Ferrari steckt nach den ersten Rennen der Formel-1-Saison 2020 in der Krise. Dass das neue Auto, der SF1000, eine Enttäuschung werden würde, zeichnete sich schon nach den Testfahrten ab. Doch drei Rennen später musste Teamchef Mattia Binotto zugeben, dass die Scuderia sogar noch hinter den ohnehin nicht hoch gesetzten Erwartungen zurückgeblieben war.

Nach Ungarn sprach Binotto erstmals die Notwendigkeit von radikalen Änderungen im Teammanagement an - und zwei Tage später kommt jetzt die Bestätigung aus Maranello. Ferrari "hat die Technik-Abteilung neu strukturiert, um sie effektiver zu machen und einen ganzheitlicheren Fokus auf Performance-Entwicklung sicherzustellen."

Zu diesem Zweck wurde die Kommandostruktur um Mattia Binotto neugestaltet - Binotto selbst hatte ja nach seinem Aufstieg zum Teamchef Anfang 2019 keinen neuen Technischen Direktor benannt. Das wird sich zwar jetzt auch nicht explizit ändern, aber Enrico Cardile, bis jetzt Chef der Aerodynamik-Abteilung, wird als Leiter einer neuen "Performance-Entwicklungsabteilung" eingesetzt.

Binotto: Verantwortungen mussten klar definiert werden

"Wie wir vor ein paar Tagen angedeutet haben, nehmen wir Änderungen auf der technischen Seite der Organisation vor, um das Design und die Entwicklung auf Seiten der Fahrzeug-Performance zu beschleunigen", versucht Binotto den neuen Posten in der Presseaussendung zu erklären.

"Eine Richtungsänderung war nötig, um Verantwortungen und Arbeitsprozesse klar zu definieren, während wir das Vertrauen des Unternehmens in seinen Techniker-Pool unterstreichen", so Binotto weiter. Die neue Kommandostruktur soll "fokussierter und einfacher" sein, schreibt Ferrari in ihrer Presseaussendung.

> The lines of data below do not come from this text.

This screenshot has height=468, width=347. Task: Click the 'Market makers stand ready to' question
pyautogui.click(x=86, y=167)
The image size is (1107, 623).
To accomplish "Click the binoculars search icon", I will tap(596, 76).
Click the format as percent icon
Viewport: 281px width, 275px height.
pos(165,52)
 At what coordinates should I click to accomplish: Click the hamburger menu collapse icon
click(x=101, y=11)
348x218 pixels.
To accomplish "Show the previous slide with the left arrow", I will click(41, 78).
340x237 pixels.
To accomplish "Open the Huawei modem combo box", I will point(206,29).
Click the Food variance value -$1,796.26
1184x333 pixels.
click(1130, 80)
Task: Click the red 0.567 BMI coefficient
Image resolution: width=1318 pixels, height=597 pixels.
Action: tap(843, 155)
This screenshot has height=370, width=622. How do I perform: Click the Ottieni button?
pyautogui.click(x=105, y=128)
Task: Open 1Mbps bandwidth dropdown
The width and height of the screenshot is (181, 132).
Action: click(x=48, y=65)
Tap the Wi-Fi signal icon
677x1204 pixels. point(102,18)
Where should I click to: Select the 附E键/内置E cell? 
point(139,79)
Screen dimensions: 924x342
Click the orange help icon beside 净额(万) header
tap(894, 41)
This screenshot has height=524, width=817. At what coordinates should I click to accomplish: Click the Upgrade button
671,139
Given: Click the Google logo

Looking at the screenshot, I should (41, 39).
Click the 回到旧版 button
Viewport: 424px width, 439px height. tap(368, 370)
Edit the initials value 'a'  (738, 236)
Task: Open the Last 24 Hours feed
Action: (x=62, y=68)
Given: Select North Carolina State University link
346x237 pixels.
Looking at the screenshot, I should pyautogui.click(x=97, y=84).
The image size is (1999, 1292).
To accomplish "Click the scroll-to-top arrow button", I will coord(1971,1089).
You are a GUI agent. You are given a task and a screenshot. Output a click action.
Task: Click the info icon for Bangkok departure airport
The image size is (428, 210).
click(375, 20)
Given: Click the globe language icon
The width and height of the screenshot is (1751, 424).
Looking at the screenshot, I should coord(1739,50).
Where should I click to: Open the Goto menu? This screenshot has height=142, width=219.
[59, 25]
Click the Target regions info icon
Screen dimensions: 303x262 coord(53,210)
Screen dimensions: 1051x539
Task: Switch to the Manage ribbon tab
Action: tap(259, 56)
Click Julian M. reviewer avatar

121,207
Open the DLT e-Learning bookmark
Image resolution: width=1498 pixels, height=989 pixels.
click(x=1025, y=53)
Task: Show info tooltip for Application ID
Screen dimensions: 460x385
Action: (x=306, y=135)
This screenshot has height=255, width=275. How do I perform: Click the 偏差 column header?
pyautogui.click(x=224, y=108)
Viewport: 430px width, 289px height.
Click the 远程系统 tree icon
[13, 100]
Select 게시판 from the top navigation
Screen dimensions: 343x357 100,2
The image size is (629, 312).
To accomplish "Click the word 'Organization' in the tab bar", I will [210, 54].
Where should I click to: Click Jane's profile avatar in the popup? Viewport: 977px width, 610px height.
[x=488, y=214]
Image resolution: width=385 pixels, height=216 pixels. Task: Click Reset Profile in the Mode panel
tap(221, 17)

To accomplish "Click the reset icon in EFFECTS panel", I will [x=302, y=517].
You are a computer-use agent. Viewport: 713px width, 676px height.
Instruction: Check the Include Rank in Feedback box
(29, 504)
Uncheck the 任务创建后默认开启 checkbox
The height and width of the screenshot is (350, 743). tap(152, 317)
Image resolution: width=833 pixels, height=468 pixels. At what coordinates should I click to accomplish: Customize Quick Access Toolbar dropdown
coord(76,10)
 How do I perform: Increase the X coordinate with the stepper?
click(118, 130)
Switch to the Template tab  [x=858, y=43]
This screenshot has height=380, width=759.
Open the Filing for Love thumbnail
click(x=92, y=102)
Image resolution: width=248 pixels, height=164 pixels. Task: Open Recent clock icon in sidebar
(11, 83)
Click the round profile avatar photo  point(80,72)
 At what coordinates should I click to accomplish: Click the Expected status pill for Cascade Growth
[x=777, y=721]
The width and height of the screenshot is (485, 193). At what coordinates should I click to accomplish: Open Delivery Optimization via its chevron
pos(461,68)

Außerdem kündigt Binotto an: "Die Abteilung von Enrico Cardile wird auf die Erfahrung von Rory Byrne und auf etablierte Ingenieure wie David Sanchez bauen können. Sie wird ein Eckstein der Auto-Entwicklung sein."

Ferrari: Keine großen Entlassungen

Cardile kam vor einigen Jahren aus dem Straßenwagen- und GT-Bereich ins F1-Team. Byrne war einst Chefdesigner im Ferrari-Erfolgsteam von Jean Todt und Ross Brawn, mit dem Michael Schumacher fünf Weltmeistertitel errang. In den letzten Jahren war er als Berater für Ferrari tätig. David Sanchez nimmt seit 2016 eine leitende Position in der Aerodynamik-Abteilung der Scuderia ein, zuvor verbrachte er unter anderem Zeit bei McLaren.

Ferrari enttäuschte 2020 bis jetzt, Foto: LAT Images
Ferrari enttäuschte 2020 bis jetzt, Foto: LAT Images

Personell neu ist also nichts, alle Genannten waren bereits zuvor in Maranello beschäftigt. Die anderen Posten bleiben gänzlich unangetastet. Laurent Mekies bleibt Sportdirektor, Enrico Gualtieri Motorenchef, und der 2019 nach einem kurzen Alfa-Intermezzo zurückgekehrte Simone Resta führt weiterhin die Chassis-Abteilung. Binotto hatte schon nach Ungarn auch klargestellt, dass Entlassungen in seinen Augen keine Lösung seien.

"Wir glauben, dass das Ferrari-Personal sich auf dem höchsten Level befindet, und wir haben hier keine Gründe, auf unseren Hauptkontrahenten neidisch zu sein", sagt Binotto. "Aber wir mussten eine deutliche Veränderung machen, die Grenze der Verantwortung der Abteilungsleiter höher setzen."

Binotto glaubt weiter daran, dass er mit seinem Team zurück auf die Siegerstraße finden wird: "Wir haben es mehrmals gesagt, aber es lohnt sich, es zu wiederholen: Wir haben begonnen, die Basis für einen Prozess aufzubauen, die zu einem neuen und andauernden Siegeskreislauf führen sollte."

"Es wird Zeit brauchen, und wir werden Rückschläge erleiden, wie den, den wir gerade durchmachen, was Ergebnisse und Performance angeht", so Binotto. "Allerdings müssen wir auf diese Mängel mit Stärke und Entschlossenheit reagieren, um sobald als möglich wieder zurück an die Spitze des Sportes zu kommen. Das wollen wir alle, und das erwarten unsere Fans weltweit von uns."